FOOL ON THE HILL
An Investment Opinion
No Balm of Gilead Today Warren Gump (TMF Gump)
November 2, 1999
The stock of biotech company Gilead Sciences (Nasdaq: GILD) took a 22% plunge today after a Food & Drug Administration (FDA) advisory panel recommended that the agency not approve the company's Adefovir drug for the treatment of HIV. In a 13-1 vote, the panel of experts concluded that data submitted in the new drug application wasn't sufficient to support the safety or efficacy of the drug.
Analysts knew that Adefovir wouldn't have an easy ride through the approval process because of the high incidence of kidney damage, but most expected the drug ultimately to be approved because it seemed to help some patients who haven't responded to other treatments. In the end, however, the panelists determined that information gathered in clinical trials didn't clearly show that the benefits of Adefovir outweighed its health risks. This is the first time that an FDA panel has not endorsed an HIV drug. The FDA usually follows the recommendations of its expert panels, although it isn't required to do so.
Several factors explain the swift market reaction to the FDA panel decision. With analysts expecting Adefovir to be approved and put on the market, they had incorporated sales from the drug in their models. The elimination of these sales will significantly increase loss estimates over the next couple of years. One analyst said it could delay Gilead's turn to profitability by up to a year.
The decision also raises questions about the end result of Gilead's efforts to use Adefovir as a treatment for chronic Hepatitis B. With the company in the midst of Phase III testing (the final stage before submitting a new drug application to the FDA) for the drug against this disease, analysts and investors were optimistic that the drug might be approved for multiple uses. Those hopes have been diminished with the FDA raising concerns about the drug's safety. (Adefovir will be used at a different dose against Hepatitis B, so there is a chance that the safety problems will not be as pronounced in these trials.)
Investors are worried about even more negative ramifications from yesterday's announcement. (When a company announces bad news, investors start looking at the glass as being half empty rather than being half full.) Another drug in Gilead's pipeline is a second-generation HIV treatment called Tenofovir, on which it is preparing to start Phase III trials. With Adefovir assumed to be rejected, investors are now concerned that Gilead management won't be able to obtain approval for this drug.

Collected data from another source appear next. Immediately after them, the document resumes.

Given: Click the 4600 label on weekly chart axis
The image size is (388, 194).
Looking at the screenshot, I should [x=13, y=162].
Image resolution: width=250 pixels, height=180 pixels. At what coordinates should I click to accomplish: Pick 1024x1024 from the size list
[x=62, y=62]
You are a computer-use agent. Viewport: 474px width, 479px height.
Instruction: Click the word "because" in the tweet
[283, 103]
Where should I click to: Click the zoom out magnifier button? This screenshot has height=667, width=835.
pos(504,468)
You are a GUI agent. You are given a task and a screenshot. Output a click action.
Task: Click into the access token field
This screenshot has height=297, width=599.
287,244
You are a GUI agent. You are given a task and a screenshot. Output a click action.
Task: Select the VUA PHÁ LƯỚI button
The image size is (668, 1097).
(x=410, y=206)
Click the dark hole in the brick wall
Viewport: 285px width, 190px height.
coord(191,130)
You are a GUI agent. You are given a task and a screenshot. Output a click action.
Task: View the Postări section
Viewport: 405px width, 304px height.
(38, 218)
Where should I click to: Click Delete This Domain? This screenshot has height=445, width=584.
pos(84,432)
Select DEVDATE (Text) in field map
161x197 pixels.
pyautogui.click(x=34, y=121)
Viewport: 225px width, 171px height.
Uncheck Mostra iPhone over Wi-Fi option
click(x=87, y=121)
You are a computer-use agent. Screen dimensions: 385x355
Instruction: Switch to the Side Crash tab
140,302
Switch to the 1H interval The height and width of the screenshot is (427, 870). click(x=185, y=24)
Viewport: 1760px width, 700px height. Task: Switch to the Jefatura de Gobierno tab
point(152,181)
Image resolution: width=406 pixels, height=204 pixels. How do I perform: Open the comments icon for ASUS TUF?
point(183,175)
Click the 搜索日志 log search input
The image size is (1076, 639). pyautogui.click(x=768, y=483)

As a reality check, Gilead shareholders own more than the prospects of one or two developmental drugs. The company acquired AmBisome, an injectable drug that fights fungal infections with estimated sales of over $100 million this year, through its acquisition of NeXstar pharmaceuticals earlier in the year. In addition, Hoffman-LaRoche just received FDA approval a week ago for the launch of Tamiflu, a drug that will be used for the treatment of the flu. Gilead helped develop this drug and will receive royalties off of Roche's sales. The company also has several other drugs in its research pipeline. Further information about these compounds can be picked up from Gilead's website.
Despite the Adefovir setback, Gilead has plenty of resources to continue pursuing its research agenda. At the end of September, it had $307 million in cash and equivalents at the end of September. That's enough money to fund operations for at least three years at its current cash burn rate. While having enough cash is an important step, the make or break proposition for any drug company is getting a compound approved for marketing.
Considering that PhDs in chemistry, biology, and genetics can't figure out whether the FDA will approve a drug, how is a common Fool supposed to accomplish the same task? In my opinion, they can't. The drug approval process is filled with too many twists, turns, and potholes for most people to accurately gauge what will happen.
Unless you have access to someone who knows and understands the therapies being researched, you're basically playing craps when investing in a company because of one drug in its pipeline. That's not to say you won't win -- and possibly win big, but you've got to prepared for lots of disappointments along the way to success. Only a small portion of tested drugs are ultimately approved by the FDA and regulators in other countries.